扉は縁のみを残して中央から派手にぶち抜かれており、扉にあいた大きな穴がその時の衝撃力を物語っている。
「アギレラくん、この先は危険だ! きみの探知魔法で調べてみてくれないか?」
ところが、アギレラからの返事がない。
ダンテが顔を後ろに動かした次の瞬間、
「んぐっ!」
突然、後頭部に衝撃が走り、ばたりと倒れたダンテの横をアギレラの足が通り抜けていく。

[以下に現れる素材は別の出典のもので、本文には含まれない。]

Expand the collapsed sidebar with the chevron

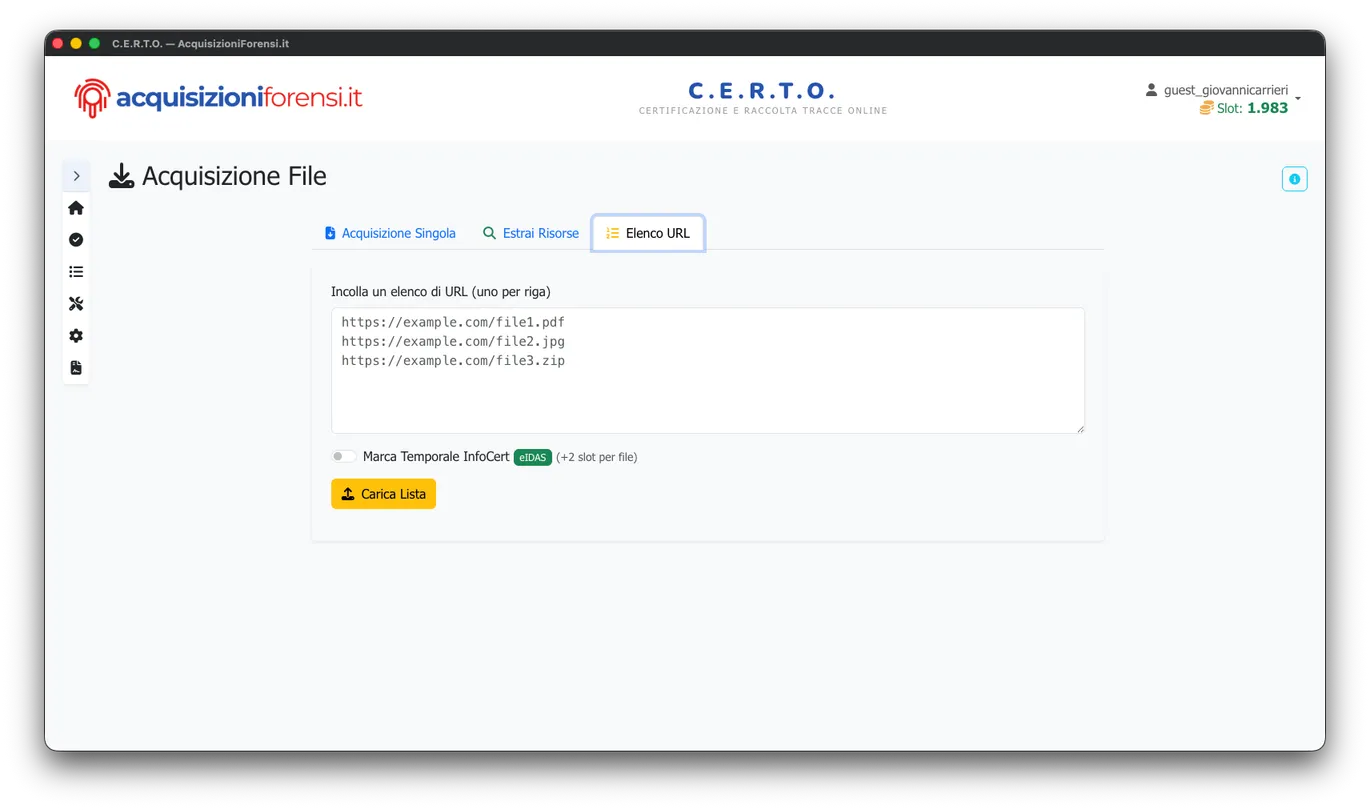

ダンテは手足が麻痺し、めまいを起こしながらも必死に目だけを動かし、扉の前に立つアギレラを目で追いかけた。
「ア……ギレ……ラ……くん、どう……し……て」
意識がうつらうつらとなりながら必死に呼びかけたが、しかし、アギレラは目を合わそうとはしなかった。
「呼んでも無駄ですわよ」
「?!」
女の声がしてダンテはあたりに視線を巡らせる。
途端、カツンと高い音が響き渡り、痙攣するダンテの目の前に黒を塗りたくった仮面を被った一人の淑女が姿を現す。
「だって──」
淑女がアギレラの背後に回り、彼女の顔の眼前を手で覆うと、垂れ絹を扱うような動作でスンッと手を下ろした。

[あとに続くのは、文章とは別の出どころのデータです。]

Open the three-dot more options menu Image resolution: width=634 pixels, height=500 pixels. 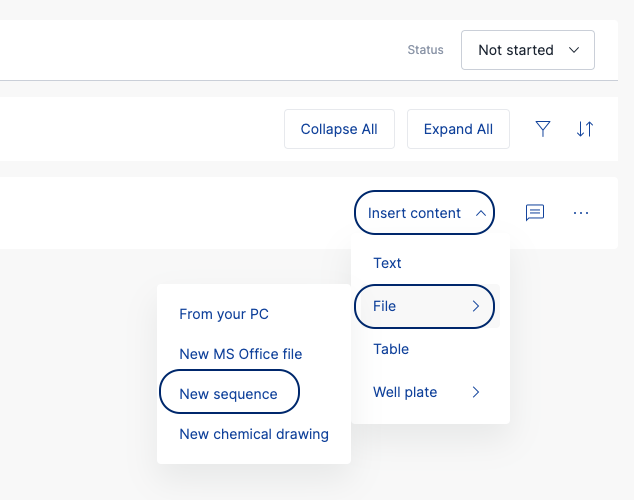(x=581, y=213)
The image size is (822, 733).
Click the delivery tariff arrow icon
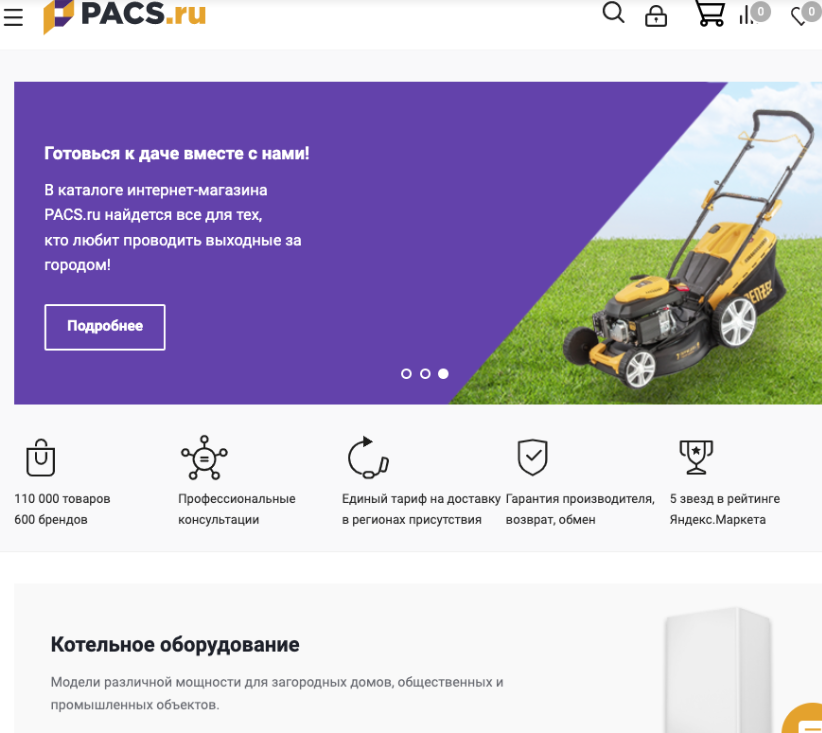pyautogui.click(x=368, y=457)
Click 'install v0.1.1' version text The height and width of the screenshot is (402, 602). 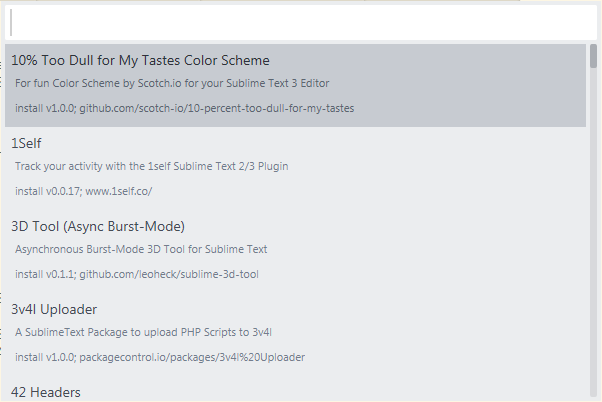42,273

すると、たちまちアギレラの顔は突如顕現した鉄製の仮面に覆われた。
骨組みだけで作られた鉄の仮面──その形は山羊の頭部を模したもので、山羊の目に位置する穴から覗いた彼女の片目はやり場のない憤怒と哀しみ、そして深い絶望の色に染められていた。
途端、淑女は彼女の背後から再び姿を現し、彼に告げた。
「この子はもともと、あたくしの可愛らしいお人形なんですもの」
レースの生地と《天駆獣》の黒き羽毛が飾られた扇子をヒラヒラと華麗に扇いだ淑女が扇子をパチンと閉じると、仮面に開いた二つの穴底に宿した二つの冷たい眼差しをアギレラに向けた。
「殺りなさい。“カタメ”」
アギレラは腰に差した一振りの剣を鞘から抜き取り、ダンテのそばに立つと剣を振りあげた。
「っ!」
瞬間、体を小刻みに震わせながらアギレラの唇が動いた。
【ご】【め】【ん】【な】【さ】【い】
ダンテは思考することもできないまま、深く昏い闇の深淵に沈み落ちた。